## EXTRAIT DU TEXTE
......

Grande figure de la cinéphilie suisse, Freddy Buache est mort le 28 mai, à l’âge de 94 ans. Né le 29 décembre 1924, fils d’un couple de cafetiers de Villars-Mendraz, dans le canton de Vaud, c’est dans ce paisible village que le futur mordu de cinéma passe une enfance bucolique avant de suivre ses parents ruinés à Lausanne, où la vie lui sera beaucoup moins facile.
Une scolarité brillante lui ouvre néanmoins la porte des études. Sa découverte du cinéma est précoce, il la cultive en même temps qu’il s’initie aux charmes philosophiques de l’existentialisme. Cette passion le conduit deux ans plus tard, en 1945, à visiter une exposition sur le cinéma français tenue à Lausanne, grâce à laquelle il fait connaissance d’Henri Langlois, le fondateur de la Cinémathèque française. Cette rencontre cristallise sa vocation, qui fera de Freddy Buache un des pionniers de la cinéphilie dans son pays natal, où l’amour du cinéma, et partant de la chair, n’était pas chose aisément admise.
Un humanisme fulminant et engagé
Il participe ainsi à la création du Ciné-club de Lausanne en 1946, puis devient responsable de la rubrique cinéma de La Nouvelle revue de Lausanne, crée en 1948 la Cinémathèque suisse, inaugurée deux ans plus tard par Erich von Stroheim. Dès 1951, succédant à Claude Emery, il prend les rênes de l’institution, qu’il dirigera avec talent et passion jusqu’en 1996.
Buache fait partie de cette génération qui faisait les poubelles pour y récupérer des copies de films qui ne valaient pas mieux que cette destination aux yeux du plus grand nombre
En cela comparable au magistère d’Henri Langlois à Paris ou de Jacques Ledoux à Bruxelles, son règne y est sans partage. Noblesse oblige : Buache fait partie de cette génération qui faisait les poubelles pour y récupérer des copies de films qui ne valaient pas mieux que cette destination aux yeux du plus grand nombre. Fiévreux, jaloux, bouillonnant, inspiré, truculent, brouillon, poétique, une aura de grand pionnier et de père fondateur l’éclaire, en version anarchisante, bien décidé à faire durer l’enfance jusqu’au bout de la vie.

......

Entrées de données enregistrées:

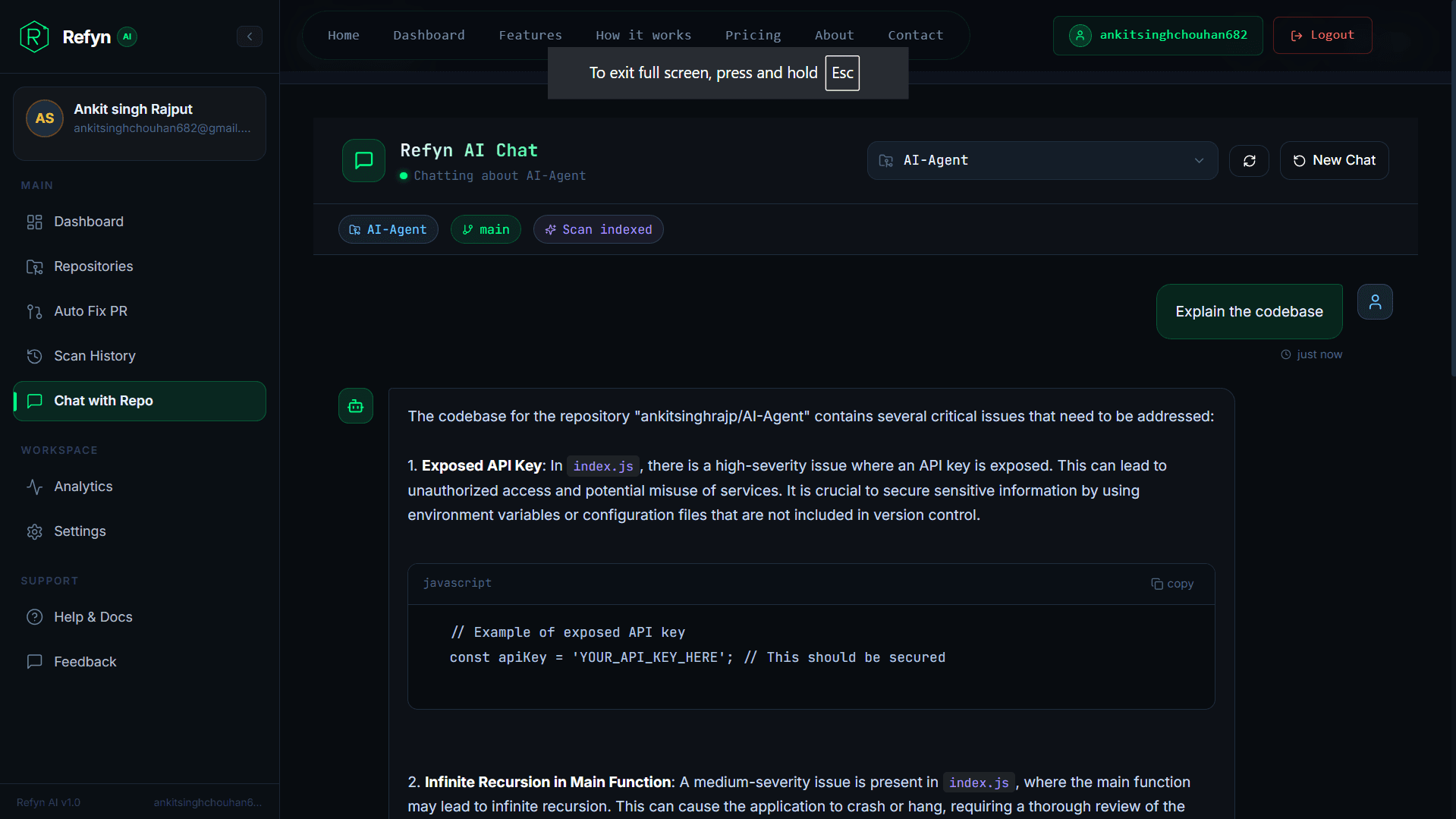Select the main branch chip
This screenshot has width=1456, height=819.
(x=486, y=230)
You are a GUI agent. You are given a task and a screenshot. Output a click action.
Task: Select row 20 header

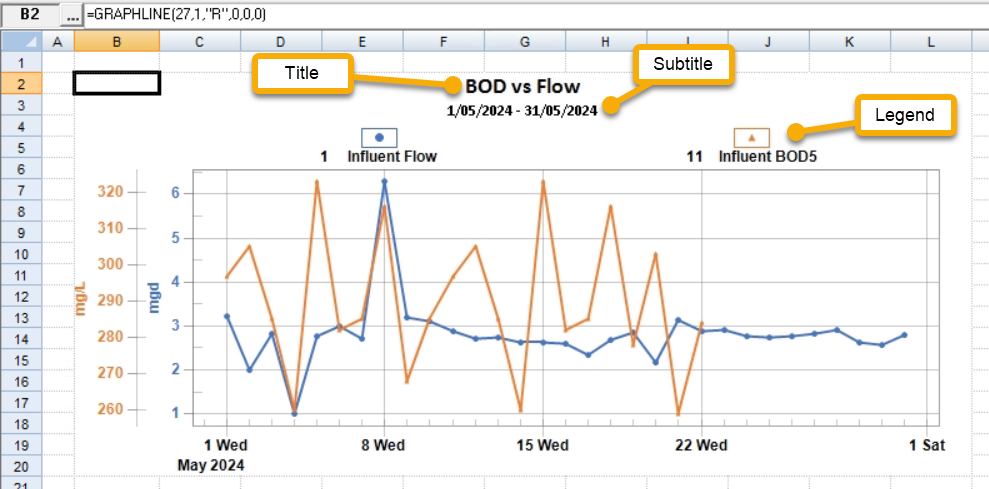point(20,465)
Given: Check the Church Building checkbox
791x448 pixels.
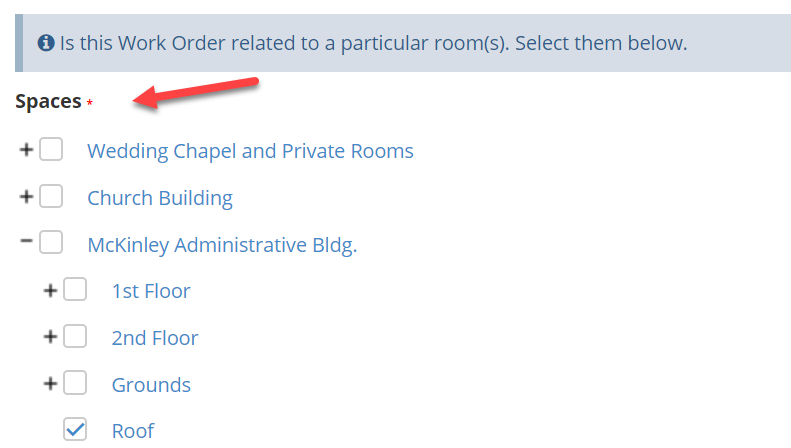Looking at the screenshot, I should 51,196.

......

## CONSIGNE
Relevez toutes les personnes nommées dans l'extrait sur Freddy Buache, à l'exception de Freddy Buache lui-même.

## CORRIGÉ
Henri Langlois, Erich von Stroheim, Claude Emery et Jacques Ledoux sont les personnes nommées.